Zorluklarım, zorluklarım, eşim, annem, kızım ve tam zamanlı profesör olarak dolu ve sık sık yaşadığım hayatımın saatlerce evrak işleriyle uğraştığını yazdım. Bu rollerin hepsi benden büyük parçalar aldı ve yorucu günlerim, yirmi yıl sonra okuduğumda gerçekten nefesimi kesen bir günlüğümde çektiğim bir çizgiyle vurgulandı ...
Herkes değişmek istediklerini söylüyor, ancak kim hazır, istekli ve gerçekten bunu yapabiliyor? Bu psikolojik alışkanlıkların altına rahatça oturan, güvenli küçük yuvadan rahatça vazgeçmeye hazır mıyız?
Birisi tarafından “kimliğimizin” ne olduğuna inandığımızın sorulması zor olabilir. Bu yazar bir televizyon programında bir polis memuru duyduğunda, “Kendini tanımla, lütfen!” Diye bağırır, gülmek zorundadır. Kişi “40'lerinde altı kedinin sahibi olan ve kendi biramı boş zamanlarında bilen bir bekar kadınım” diye cevap vermeli mi? Veya belki de “Ben bir Leo'yum ve kayak yapmayı ve abur cubur yemeyi seviyorum”?
Şimdi hepimiz ultra hassaslaşıyoruz ve telepati seviyemiz artıyor. Farkında olmadan, fiziksel olmayan dünyadaki yüzeyin hemen altında yüzen alçak titreşimleri ve sorunlu düşünceleri sıkça eşleştirebilir - ve ruh halinizin neden neşeliden kasvetli hale geldiğini merak edebilirsiniz ...
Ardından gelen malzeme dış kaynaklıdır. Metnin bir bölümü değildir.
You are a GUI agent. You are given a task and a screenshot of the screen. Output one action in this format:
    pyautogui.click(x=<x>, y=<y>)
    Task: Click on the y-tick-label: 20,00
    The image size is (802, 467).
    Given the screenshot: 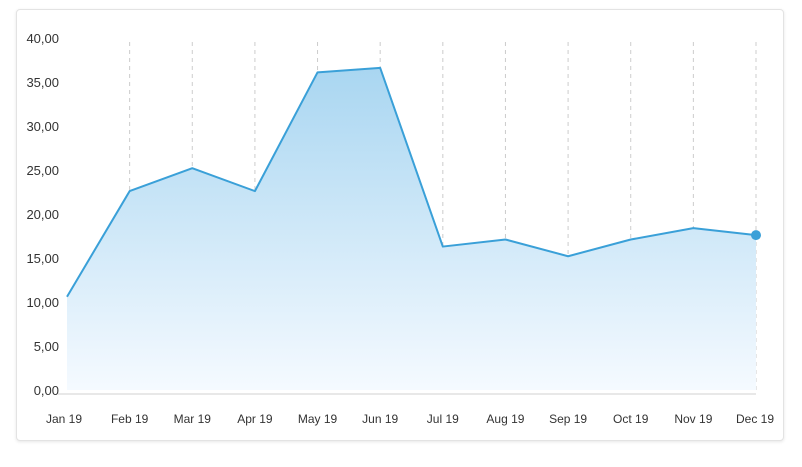 What is the action you would take?
    pyautogui.click(x=42, y=214)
Olumsuz bir tutumla veya olumsuz (kırgın) bir zihin çerçevesi içinde bir şey yaptığınızda, aynı tür sonuçları enerji düzeyinde elde edersiniz. Ne ekersen onu biçersin.
Hiçbirimiz rahmimizin besleyici, sıcak konforunu asla unutmayız. Hayatımızı, tutulma ve korunma hissini yeniden yaratmaya çalışarak geçiriyoruz. Ayrışma, anne ve evden ayrılma acılarını da unutmayız. Yaşamlarımız boyunca ayrılığa ve sonuçta ortaya çıkan yalnızlığa, anlamlı ilişkilerle dolu olmak istiyoruz ...
Her ne kadar çoğumuz şu anda iyilik yapmayı umursamamıza rağmen, ne yazık ki, ne yazık ki, bazı insanlar başkalarını rahatsız etmeme konusundaki vasıflarına sahip değiller; Bu insanlara yardım etmek başlangıçta bize biraz zevk verebilse de, nihayet kullanıldığımızı fark ettiğimizde iyi hislerimiz kayboluyor.